La compétition internationale pour les talents s’intensifie avec l’émergence de l’intelligence artificielle et des technologies avancées. Le Global Talent Competitiveness Index évalue 135 pays représentant 97% du PIB mondial. L’Afrique rencontre des difficultés structurelles dans les domaines de l’innovation, de la réglementation et de la formation aux compétences spécialisées.
La Tunisie occupe le 88e rang mondial selon l’édition 2025 de ce classement. Elle se place au sixième rang sur le continent africain. Maurice arrive en tête des pays africains avec le 49e rang mondial, suivie des Seychelles au 50e rang. L’Afrique du Sud se classe 79e, le Cap-Vert 83e et le Botswana 85e. La région subsaharienne présente la performance moyenne la plus faible avec un score de 30,8 points.
L’index analyse 77 indicateurs quantitatifs et qualitatifs. Parmi ces critères, l’efficacité gouvernementale et l’environnement réglementaire sont examinés. L’accès à Internet dans les établissements éducatifs et les dépenses en recherche et développement sont également mesurés. Le pourcentage d’étudiants étrangers et la tolérance envers les immigrés font partie des paramètres d’évaluation. Les compétences numériques et l’adoption de l’intelligence artificielle constituent des éléments déterminants. La protection sociale et le bien-être des employés complètent ces critères.

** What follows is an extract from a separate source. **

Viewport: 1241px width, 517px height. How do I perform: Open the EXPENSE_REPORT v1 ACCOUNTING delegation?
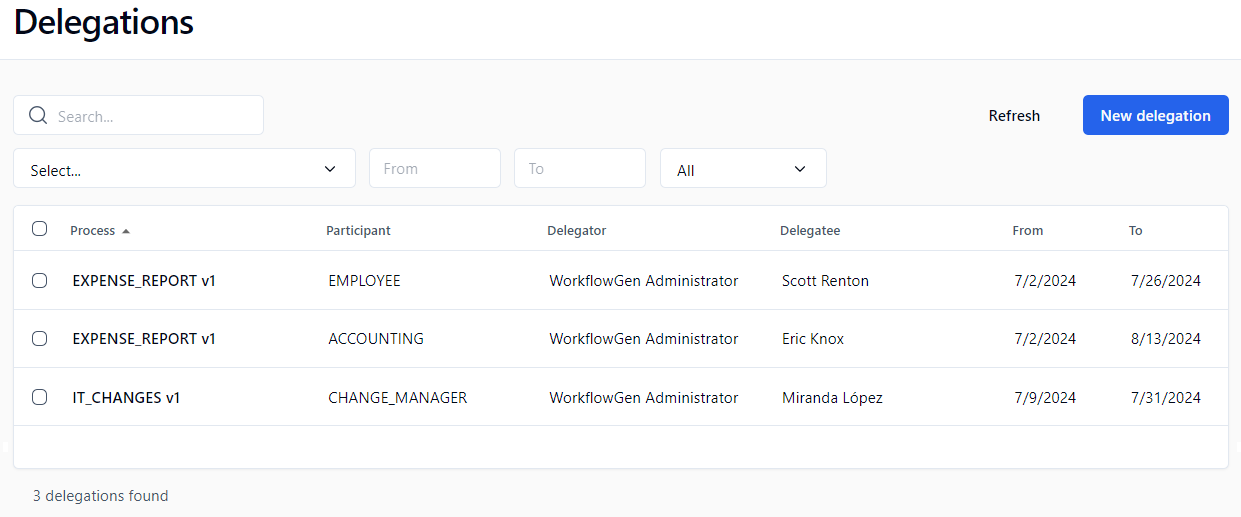tap(144, 339)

Au niveau mondial, Singapour domine le classement devant la Suisse et le Danemark. Les États-Unis occupent le 9e rang tandis que l’Allemagne se positionne au 17e rang. Le Japon atteint le 28e rang et la Chine le 53e rang. L’Inde se situe quant à elle au 100e rang. Pour la Tunisie, ce classement identifie des domaines nécessitant des actions ciblées afin d’améliorer sa capacité à attirer et retenir les talents dans un contexte de concurrence mondiale accrue.